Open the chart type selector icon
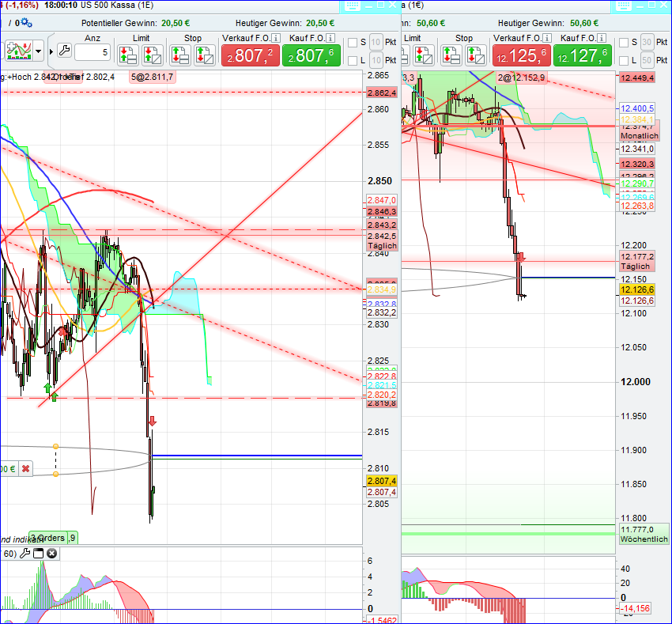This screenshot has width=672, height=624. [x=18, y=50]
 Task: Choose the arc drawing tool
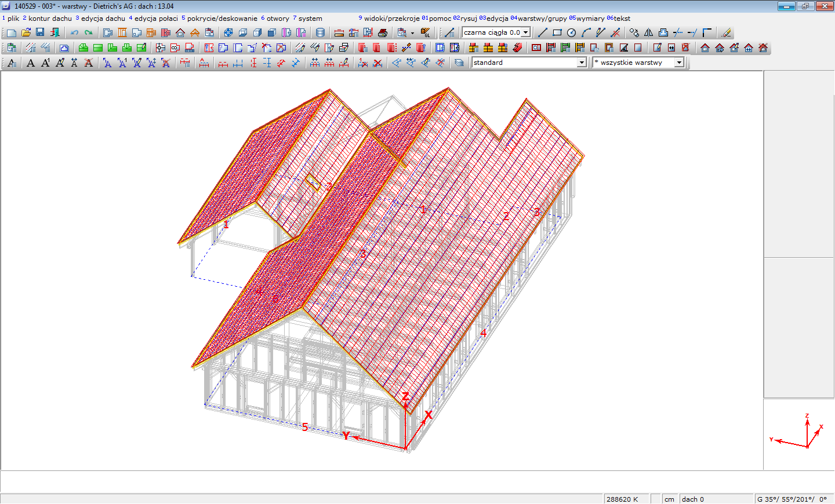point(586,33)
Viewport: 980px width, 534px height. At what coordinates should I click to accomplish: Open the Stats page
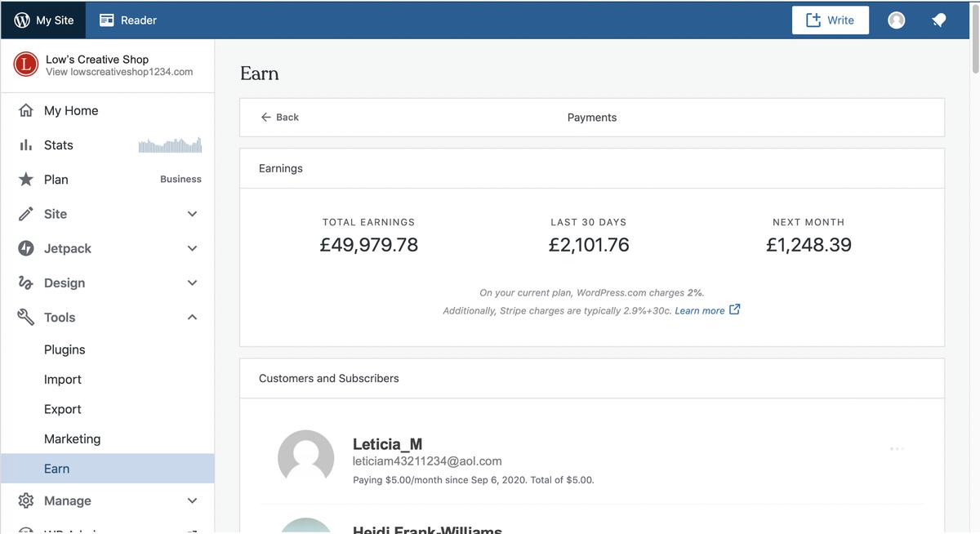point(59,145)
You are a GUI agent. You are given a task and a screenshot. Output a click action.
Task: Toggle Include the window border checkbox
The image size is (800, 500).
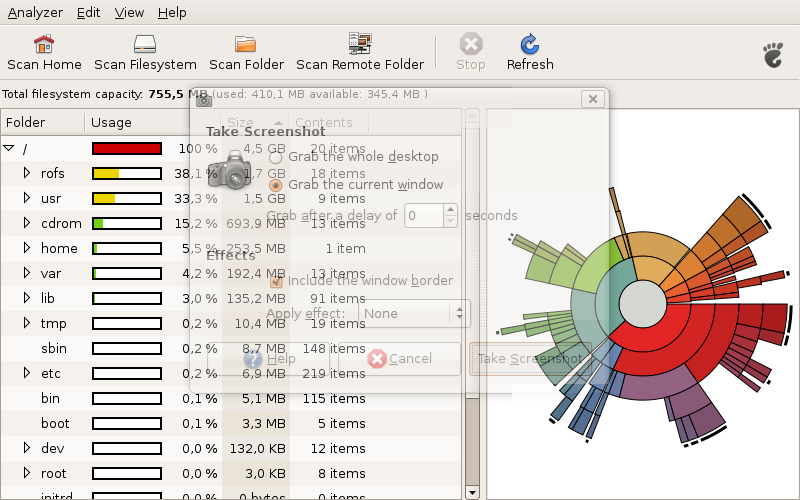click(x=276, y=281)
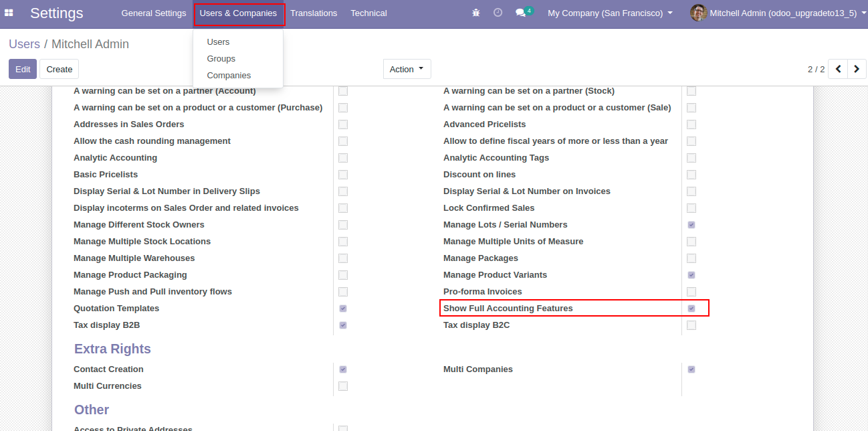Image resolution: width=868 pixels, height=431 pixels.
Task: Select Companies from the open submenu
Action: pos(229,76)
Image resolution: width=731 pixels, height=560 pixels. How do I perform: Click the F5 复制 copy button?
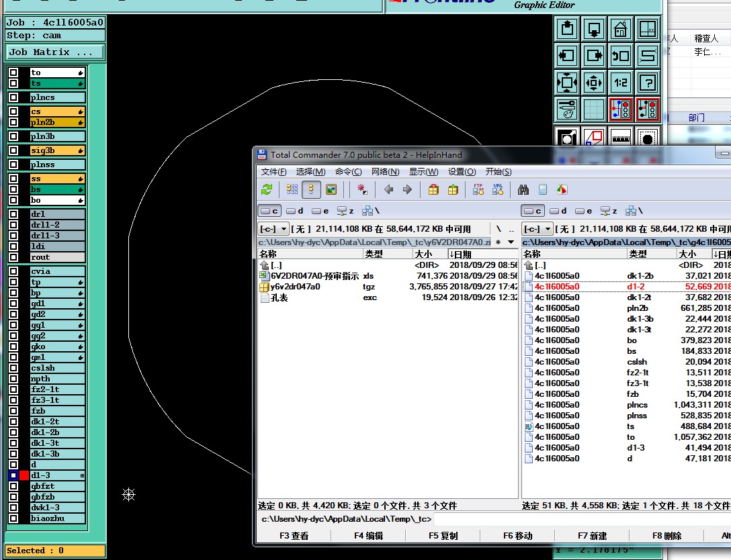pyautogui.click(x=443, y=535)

● EXERCISE BRIEF
Write out the whole listing exactly, with no pictures.

● REPLY
Open the chart type selector icon
This screenshot has width=672, height=624. [x=18, y=50]
 Task: Choose the arc drawing tool
point(586,33)
Viewport: 980px width, 534px height. At what coordinates should I click to accomplish: Open the Stats page
point(59,145)
You are a GUI agent. You are given a task and a screenshot. Output a click action.
Task: Toggle Include the window border checkbox
The image size is (800, 500).
click(x=276, y=281)
Image resolution: width=868 pixels, height=431 pixels.
Task: Select Companies from the open submenu
Action: pos(229,76)
Image resolution: width=731 pixels, height=560 pixels. How do I perform: Click the F5 复制 copy button?
pyautogui.click(x=443, y=535)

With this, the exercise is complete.